▶ [Things to do]:
1. In the Kubernetes troubleshooting text below, the labelSelector in the error's URL holds several keys. List every key that appears immediately before "%3D".
2. From the Kubernetes troubleshooting text below, extract the part starting at "Workspace Troubleshooting" and ending at "111] Connection refused'))", word for word.

▶ [Passage to read]:
Workspace Troubleshooting
Kubernetes
If you haven't turned on Kubernetes, you'll get an error similar to this:
urllib3.exceptions.MaxRetryError: HTTPSConnectionPool(host='kubernetes.docker.internal', port=6443): Max retries exceeded with url: /api/v1/namespaces/default/pods?labelSelector=dag_id%3Drun_boiler_example%2Ckubernetes_pod_operator%3DTrue%2Cpod-label-test%3Dlabel-name-test%2Crun_id%3Dmanual__2024-01-29T095915.2491840000-f3be8d87f%2Ctask_id%3Drun_duckdb_query%2Calready_checked%21%3DTrue%2C%21airflow-worker (Caused by NewConnectionError('<urllib3.connection.HTTPSConnection object at 0xffff82c2ab10>: Failed to establish a new connection: [Errno 111] Connection refused'))

▶ [Data shown]:
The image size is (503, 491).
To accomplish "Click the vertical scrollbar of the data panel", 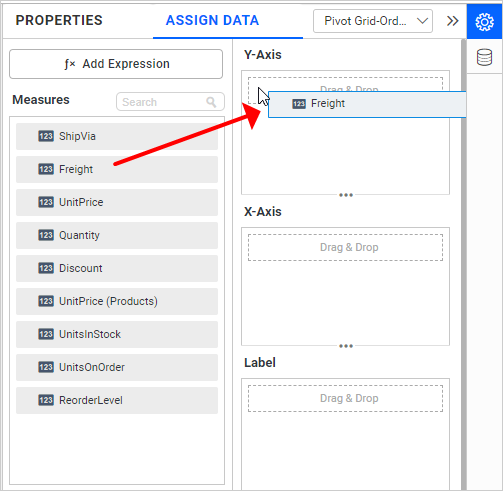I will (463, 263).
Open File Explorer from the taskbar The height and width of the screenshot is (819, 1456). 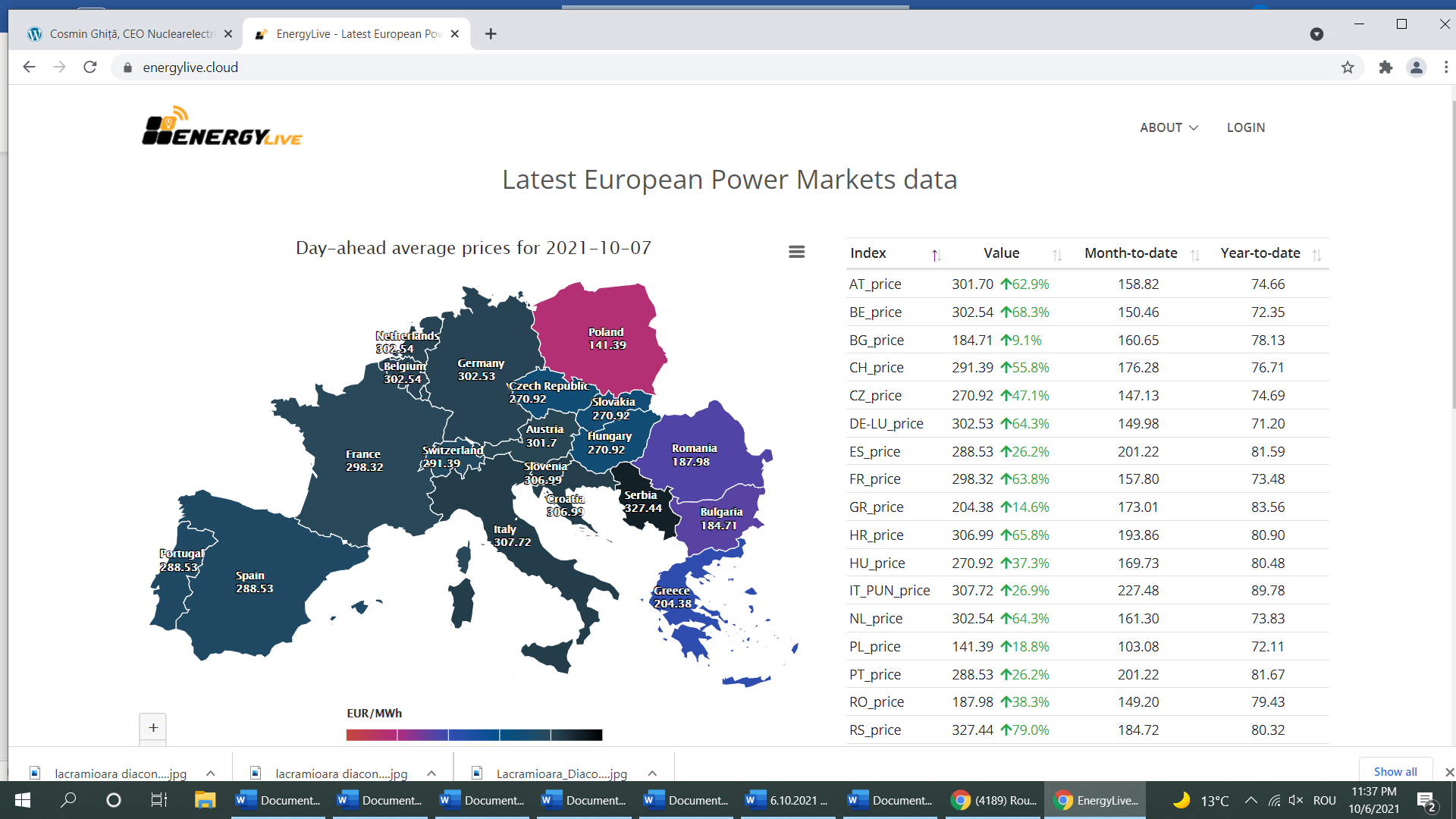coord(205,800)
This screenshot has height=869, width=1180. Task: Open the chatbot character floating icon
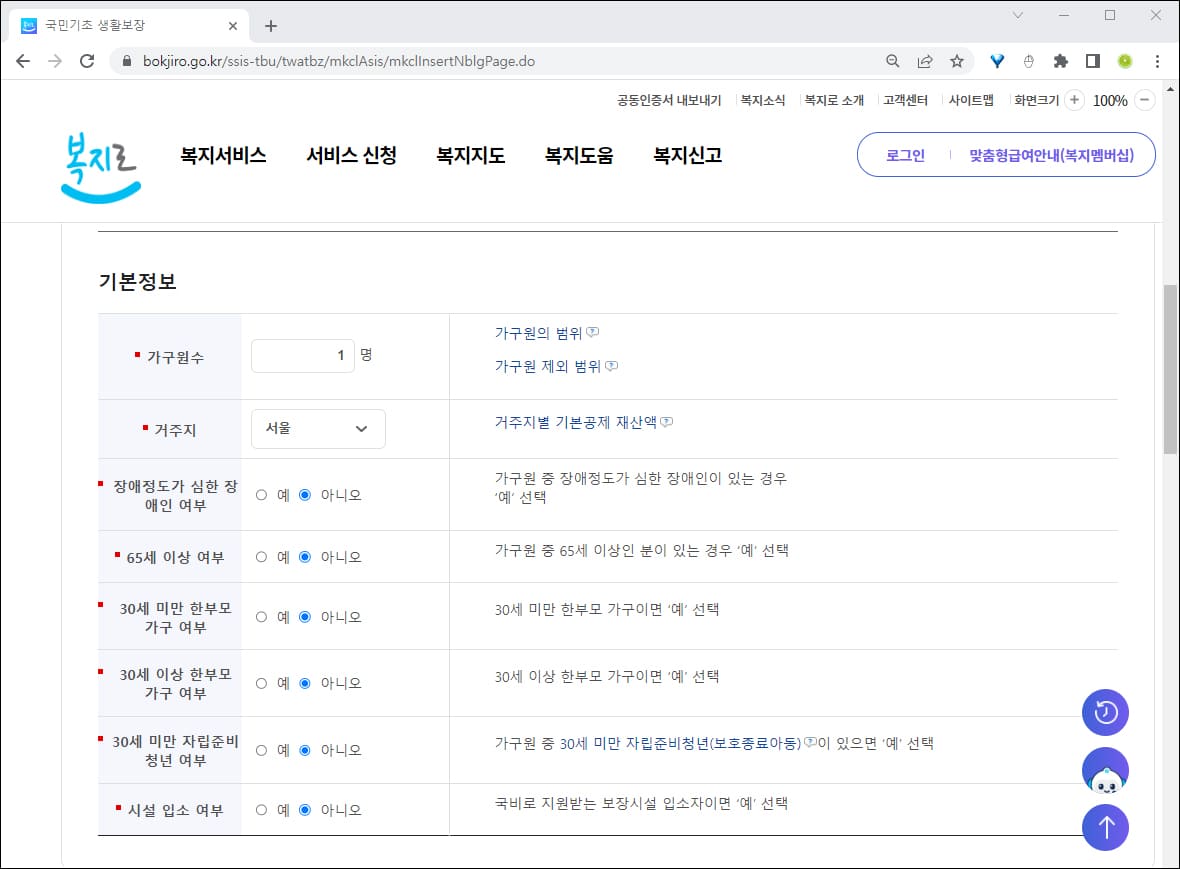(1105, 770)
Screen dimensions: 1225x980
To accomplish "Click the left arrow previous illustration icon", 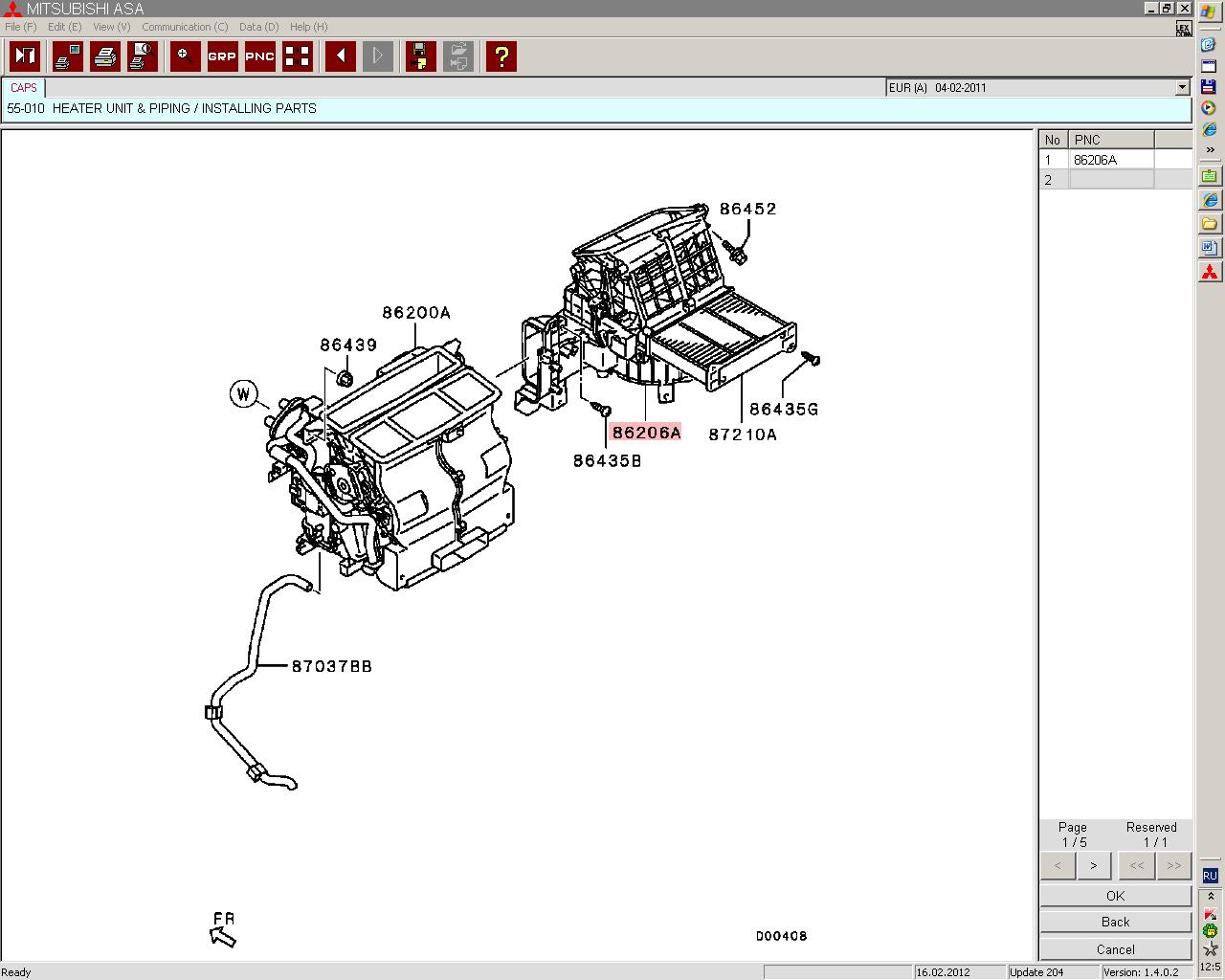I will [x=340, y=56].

▶ [Task responses]:
1.
dag_id
kubernetes_pod_operator
pod-label-test
run_id
task_id

2.
Workspace Troubleshooting
Kubernetes
If you haven't turned on Kubernetes, you'll get an error similar to this:
urllib3.exceptions.MaxRetryError: HTTPSConnectionPool(host='kubernetes.docker.internal', port=6443): Max retries exceeded with url: /api/v1/namespaces/default/pods?labelSelector=dag_id%3Drun_boiler_example%2Ckubernetes_pod_operator%3DTrue%2Cpod-label-test%3Dlabel-name-test%2Crun_id%3Dmanual__2024-01-29T095915.2491840000-f3be8d87f%2Ctask_id%3Drun_duckdb_query%2Calready_checked%21%3DTrue%2C%21airflow-worker (Caused by NewConnectionError('<urllib3.connection.HTTPSConnection object at 0xffff82c2ab10>: Failed to establish a new connection: [Errno 111] Connection refused'))